Lançamento 2012:shopping de Pelotas com R$ 80 milhões investidos

 

Parcerias: cerca de 300 produtores plantam as variedades nobres do arroz Tio João no Rio Grande do Sul

A aposta da Josapar no mercado premium se consolida em um momento em que a safra de arroz bate recordes de produção e, em consequência, os preços do grão despencam. Estima-se que neste ano, o Brasil colha 13,4 milhões de toneladas, 1,9 milhão a mais do que o volume obtido em 2010. Além disso, outros produtores como a Argentina e o Uruguai, além da Ásia e regiões da África, também tiveram aumento na produção, o que contribuiu para a queda nos preços. “Só no Mercosul, temos superávit de 2,9 milhões de toneladas de arroz”, explica Elcio Bento, consultor da Safras & Mercado. Enquanto a saca de 50 quilos é vendida, em média, a R$ 21,55 no Uruguai, no Brasil, ela sai a R$ 19,03. A baixa dos preços deve resultar em uma queda no faturamento da Josapar neste ano, mas, segundo Krause, não será nada além do esperado. “O consumo de arroz no Brasil está estagnado há algum tempo, mas com o maior poder aquisitivo, as pessoas buscarão produtos selecionados”, diz Krause.

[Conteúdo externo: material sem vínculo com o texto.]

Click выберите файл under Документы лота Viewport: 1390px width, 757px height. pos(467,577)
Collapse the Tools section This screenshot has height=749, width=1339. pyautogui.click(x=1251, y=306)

Se o beneficiamento de arroz atravessa um período de preços baixos, o braço imobiliário da Josapar, por outro lado, vai muito bem. O grupo investirá cerca de R$ 80 milhões na construção do primeiro shopping de Pelotas, que deve ser inaugurado em 2012. A Josapar já mantém um empreendimento similar em Santa Maria (RS) e está investindo em loteamentos fechados no Rio Grande do Sul. O grupo detém 54% da empresa Real Empreendimentos Imobiliários, em parceria com a LGR, e continua de olho no mercado. “Temos muitos terrenos próprios, adquiridos na época em que tínhamos a rede Real de supermercados, com ótimo potencial imobiliário”, diz Oliveira Júnior. “Estamos de olho em oportunidades também em outros segmentos. Mas ainda não temos nada concreto.”